Question

Show that all Polygonal sequences generated by the Series of Arithmetic sequence with common difference `d, d in ZZ` are polygonal sequences that can be generated by `a_n = an^2+bn+c`?

Answer 1

`a_n=P_n^(d+2)= an^2+b^n+c`
with `a=d/2; b=(2-d)/2; c=0`
`P_n^(d+2)` is a polygonal series of rank, `r= d+2`
example given an Arithmetic sequence skip counting by `d=3`
you will have a `color(red)(pentagonal)` sequence:
`P_n^color(red)5= 3/2n^2-1/2n` giving `P_n^5={1, color(red)5, 12, 22,35,51, cdots }`

Explanation:

A polygonal sequence is constructed by taking the `nth` sum of an arithmetic sequence. In calculus, this would be an integration.
So the key hypothesis here is:
Since the arithmetic sequence is linear (think linear equation) then integrating the linear sequence will result in a polynomial sequence of degree 2.

Now to show this the case
Start with a natural sequence (skip counting by starting with 1)
____________
» **List of tasks**
[A] From the polygonal sequence thread, write out the passage that opens with the words containing "So the key hypothesis" and closes with "starting with 1)".
[B] Answer these questions about the polygonal sequence thread:
(i) What common difference does the worked example use, and what kind of polygonal sequence does it give?
(ii) In calculus, what operation corresponds to taking the nth sum of an arithmetic sequence?
(iii) What is the degree of the polynomial sequence that results?
Use only the polygonal sequence thread as your source.

» **Source excerpt**
____________
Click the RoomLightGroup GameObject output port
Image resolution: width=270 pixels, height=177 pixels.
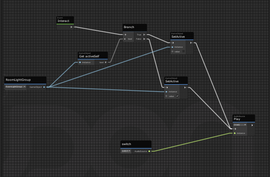click(44, 87)
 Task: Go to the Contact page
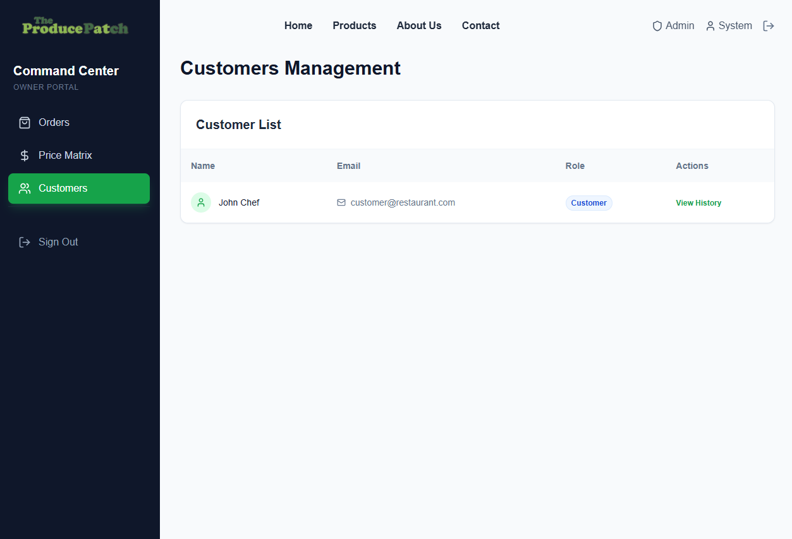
____________
» **Task solutions**
[A]
So the key hypothesis here is:
Since the arithmetic sequence is linear (think linear equation) then integrating the linear sequence will result in a polynomial sequence of degree 2.

Now to show this the case
Start with a natural sequence (skip counting by starting with 1)

[B]
(i) A common difference of 3, which gives a pentagonal sequence.
(ii) Integration.
(iii) Degree 2.